═══ ТЕКСТОВЫЙ ФРАГМЕНТ ═══

Военный министр, граф Татищев.
Флигель-адъютант, полковник Адлерберг 1-й.»
Трубецкой был чрезвычайно удивлён таким оборотом дела: «Я думал, что меня осудят за участие в бунте, а меня осудили за цареубийство». И он был прав. Основная цель следствия сводилась не к тому, чтобы раскрыть предметный смысл декабристского движения, а к вопросу о цареубийстве. Николай I заменил Трубецкому казнь осуждением на вечную каторгу, срок которой, по коронационному манифесту 22 августа 1826 года, сокращался до 20 лет, с последующим пожизненным поселением в Сибири.
Царизм достаточно ясно представлял, какую опасность таит в себе истинная правда о тайном обществе, если придать следствию иное направление, выяснить подлинный план декабристов, стремившихся покончить с самодержавием и крепостничеством, спасти Россию от деспотизма.
После того как был зачитан приговор, осуждённых отвели не в прежние казармы, а в Кронверскую куртину. Трубецкого поместили в 23-й номер – «пять шагов в длину и три в ширину». Через стену он услышал голоса своих товарищей.
Рано утром 13 июля арестантов разбудили и велели надеть мундиры. «Мы услышали шум у наших окон, звук цепей людей проходящих. После узнали, что это были пять наших товарищей, осуждённых на смерть, которых заранее вывели к приготовлявшейся для них виселице».
В то же утро была учинена гражданская казнь «государственных преступников» первого разряда, осуждённых к смерти с последующей заменой вечной каторгой. Их вывели за Кронверскую куртину на луг. Арестованных со всех сторон окружали солдаты Павловского полка.

═══

УСЛОВИЕ ЗАДАНИЯ – Назовите всех людей, которые упомянуты по имени или фамилии в отрывке о приговоре декабристам. Список для работы не понадобится.

═══ ПРЕДСТАВЛЕННЫЕ СВЕДЕНИЯ ═══

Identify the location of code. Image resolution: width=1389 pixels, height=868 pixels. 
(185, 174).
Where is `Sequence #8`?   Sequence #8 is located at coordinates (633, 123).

═══

ИТОГ ЗАДАНИЯ – Граф Татищев, полковник Адлерберг 1-й, Трубецкой, Николай I.